Рабство по контракту | страница 81
Старик был высоким, статным, его длинная спутанная седая борода лежала на груди, а глаза смотрели остро и молодо. Больше всего он был похож на волшебника Гэндальфа из фильма «Властелин колец», только пошире в плечах, покряжистее. Павел зажмурился на секунду — так странно было увидеть здесь, на пустой дороге, среди ночи этого почти сказочного персонажа.
— Странник, что ли? Или купец замерз?
Кряхтя, старик присел на корточки, склонился над ним. Потом выпрямился, зачем-то отер руки снегом и изрек, словно приговор объявил:
— Нет, не странник и не купец. Пришлец, не иначе. Вишь, одет не по-нашему.
Он сокрушенно покачал головой и добавил:
— В беде раб божий. В большой беде.
Ах, какой наблюдательный! Как будто трудно догадаться, что у человека, истекающего кровью на снегу, возникли какие-то проблемы! Что за тупость деревенская — стоять и смотреть, вместо того чтобы идти за помощью? Ведь есть же здесь хоть что-нибудь! В конце концов, пансионат рядом, там есть телефон, и, может, найдется кто-то, способный отвезти его в больницу…
— Дедко, а он жить будет? Или помрет?
В глазах паренька стояли слезы. Голос его дрожал, и белесые брови поднялись домиком.
Старик ответил непонятно:
— Не то горе, что ребра сломаны, то беда, что сердце каменно! Однако живая ведь душа, крещеная… Помогай, Прошка! За ноги держи, да понесем. Даст бог, выживет.

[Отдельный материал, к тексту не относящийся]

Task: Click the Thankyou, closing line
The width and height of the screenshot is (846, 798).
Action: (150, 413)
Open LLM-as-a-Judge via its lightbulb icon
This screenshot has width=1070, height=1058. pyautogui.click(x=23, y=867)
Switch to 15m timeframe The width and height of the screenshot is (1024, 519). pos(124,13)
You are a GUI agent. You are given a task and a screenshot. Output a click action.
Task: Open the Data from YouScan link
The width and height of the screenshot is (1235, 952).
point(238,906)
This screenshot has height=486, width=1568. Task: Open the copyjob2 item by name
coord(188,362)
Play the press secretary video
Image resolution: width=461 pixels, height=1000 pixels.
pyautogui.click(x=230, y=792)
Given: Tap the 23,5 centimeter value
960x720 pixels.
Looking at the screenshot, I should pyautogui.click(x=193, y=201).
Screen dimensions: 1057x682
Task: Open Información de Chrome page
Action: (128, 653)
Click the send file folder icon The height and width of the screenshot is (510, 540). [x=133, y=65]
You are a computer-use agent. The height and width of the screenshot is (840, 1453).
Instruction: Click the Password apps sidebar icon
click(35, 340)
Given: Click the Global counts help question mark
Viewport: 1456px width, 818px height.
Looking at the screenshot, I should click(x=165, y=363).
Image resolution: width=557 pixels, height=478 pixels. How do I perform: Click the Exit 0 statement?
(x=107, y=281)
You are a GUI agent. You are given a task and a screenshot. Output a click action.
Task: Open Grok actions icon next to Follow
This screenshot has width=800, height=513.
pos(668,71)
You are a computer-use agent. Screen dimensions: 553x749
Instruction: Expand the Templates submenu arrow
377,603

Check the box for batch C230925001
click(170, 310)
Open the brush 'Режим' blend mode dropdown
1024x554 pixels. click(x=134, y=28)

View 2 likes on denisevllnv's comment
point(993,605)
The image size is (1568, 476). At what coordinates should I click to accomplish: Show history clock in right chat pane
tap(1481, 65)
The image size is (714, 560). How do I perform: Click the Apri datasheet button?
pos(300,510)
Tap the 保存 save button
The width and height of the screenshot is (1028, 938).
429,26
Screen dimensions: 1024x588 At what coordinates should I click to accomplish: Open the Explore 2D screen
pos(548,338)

С неожиданной для своего возраста ловкостью старик подхватил его под мышки. Боль накатила снова. Она заполнила его, как огромная океанская волна, накрыла с головой… Павел вскрикнул и потерял сознание.
Когда он снова открыл глаза, увидел бревенчатый закопченный потолок. Боли он не чувствовал. Правда, и пошевелиться не мог, тело было словно придавлено тяжеленной каменной плитой, но все же Павел с любопытством разглядывал странное помещение.
Похоже на деревенскую избу — стены сложены из толстых бревен, деревянные лавки по сторонам, стол с дочиста выскобленной столешницей, в углу (Павел вспомнил, что этот угол называется «красным») на специальной полочке виднелись иконы, и лампадка чуть светила перед ними. Другой угол, противоположный по диагонали, занимала огромная русская печь.
В избе было жарко натоплено. Пахло странно — печным дымом, струганым деревом, какой-то едой… Но и другой запах примешивался — травяной, свежий, совсем как летом. И свет был странный — яркий, но неверный, колеблющийся. Повертев головой, Павел увидел горящую щепку, заботливо закрепленную в каком-то железном приспособлении. «Это ж лучина!» — догадался он.